It is illegal and morally objectionable to refuse service to an African-American, Asian or Jew. It's called racism, and it's based on ignorance and hatered. Why would it be different for gays??

And exactly how do you know someone is gay? hmmmm. By the clothes they're wearing?? The way they talk??? How they walk??

Just as a rebuttal to the Brockie case example. A few times I have made my opinion of the church clear. What If I decided I didn't want to serve you because you were a Christian, would you just get up and walk away?? No, you would cry outrage and run to the nearest MP, and probably the press.

I am no legal expert, but from reading the charter, here’s what I can gather. Bill C-38 recognizes “that officials of religious denominations may refuse to perform marriages that are at odds with their religious beliefs”. Section 15 states that everyone is equal under the law, without discrimination, period. When section 15 refers to disadvantaged, it’s referring to civil rights. Bill C-38 gives civil rights to SSM’s and reaffirms the religious leaders right to deny SSM’s. So, if section 15 states that we are equal under the law, and C-38 is now a law. It reasonable to say that this law applies to everyone. Any religious leader can refuse to perform gay marriages, even a gay one.

And as far as "long-standing philosophical and religious traditions", last time I checked, they don't hit the Pope in the head with a silver hammer when they think he's dead, they call a doctor. Change is a fact of life, and it doesn't often come smoothly.

Candace said...

Klein said "conscience or religion" or words to that effect.

I defy ANYONE to define MY conscience in a court of law. Please. Try. (OK don't try that hard, I don't have free legal services in my back pocket, but I bet I could find them should the need arise).

IN the event the law is passed and IN (the very likely) case some SSM couple challenges it, it will take years to be determined.

The province holds the right to sanctify/recognize/whatever marriage (churches have been granted the right by the provinces).

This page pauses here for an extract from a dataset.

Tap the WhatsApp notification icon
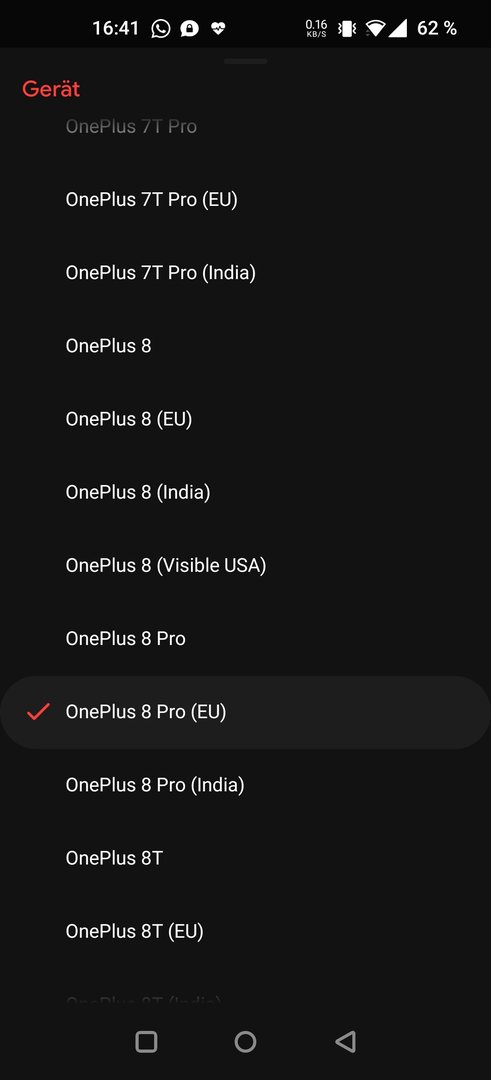 pos(160,28)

IF the law is passed, and IF I were a JP (which I'm not) and IF I chose to not perform a marriage (whether SSM or otherwise), what difference is that from the Catholic Church refusing a church service to someone who is divorced or marrying someone divorced?

Can someone explain that?

Linda said...

Noel M. - C-38 may be clear, but as Cardinal Ouellet recently put it, in his brief before the Senate committee:

"This section of Bill C-38 affects only federal legislation. Nothing has been provided to ensure that this section is applied in all provinces given that legislation dealing with social issues and education is under provincial jurisdiction. The Charter currently protects freedom of conscience and religion; however, in provinces that recognize the validity of same-sex marriage we are already witnessing lawsuits against persons and groups who do not share this vision. Must we now resign ourselves to being victims of discrimination for believing in the historical definition of marriage and wishing to teach, educate and preach according to our faith and conscience? Must a majority of parents accept it as inevitable, that schools and the media will transmit a vision of marriage contrary to their own?" [emphasis added]

There's the rub.

Canadi-anna said...

Candace - The difference is that we understand a JP to be representing the government and government is not allowed by to discriminate on preceived 'moral' grounds.
If C-38 is law, and it says that gay couples can marry, then what right does an agency of the government have to deny that right? -- I would expect that even an individual who represents an agency of the government is obliged not to discriminate. It will likely become a case of vetting. Prior to hiring the question would be asked: 'do you have any religious or conscientious objection to marrying same-sex couples?' Those who answered yes, would likely not be hired.
The question about the church is trickier because although churches determine their own criteria for marriage, they too are agents of the state. A priest receives his Banns forms from the government in order to register non-licensed marriages. The Banns forms are the property of the priest, but are 'granted' and given authority by the government. In a sense, when a priest is performing a marriage -- even one where a provincial marriage license is not used, he is acting as an agent of the state.
This is why the protection of religious freedoms is not certain, even with the provisions for clergy in C-38 or even with provincial laws aiming to protect them.
All laws are subject to charter challenges and interpretation.
Peg - as for the Brockie case -- service was not refused because the person was gay, it was refused because the material they wanted printed supported the gay lifestyle. Brockie had previously done work for this person that didn't conflict with his religious views. So it really wasn't a case of discrimination based on sexual orientation, it was discrimination based on the printer's opinion of what constitutes objectionable material.
The question of refusing gay's service is not one of refusing individual service -- it is refusing a 'couple' service.
The three examples I set out were specific couples issues. If you are a Catholic lawyer, who does not recognise SSM do you have a right to reject a client based on your religion? Don't say Catholic lawyers already deal with divorce and divorce is against their religion -- divorce is not against their religion. It is frowned upon, but it is remarriage after a divorce that is not allowed.
With a hotelier, providing a room for a gay person should not be an issue -- but providing a room for a gay couple might be. Does a person have a right to refuse a room to a gay couple based on their religion?
With a marriage counsellor -- same deal -- if you don't recognise the marriage, can you in good faith act as an intermediary?
These are not simple questions. What the law actually says on these issues is not crystal clear. These are the types of things that will end up being decided by an unelected, unaccountable, decidedly liberal judiciary.

Linda said...

And in the latest news...

Les Mackenzie said...

Isn't that special...

And not to sound like Rick Mercer here but C - your comments section needs more pictures ;)

Myrddin Wyllt said...

While I dis-agree with the gay movement and gay marriage in particular, religious freedom does not give you the right to refuse service based on belief outside your residence or place of worship.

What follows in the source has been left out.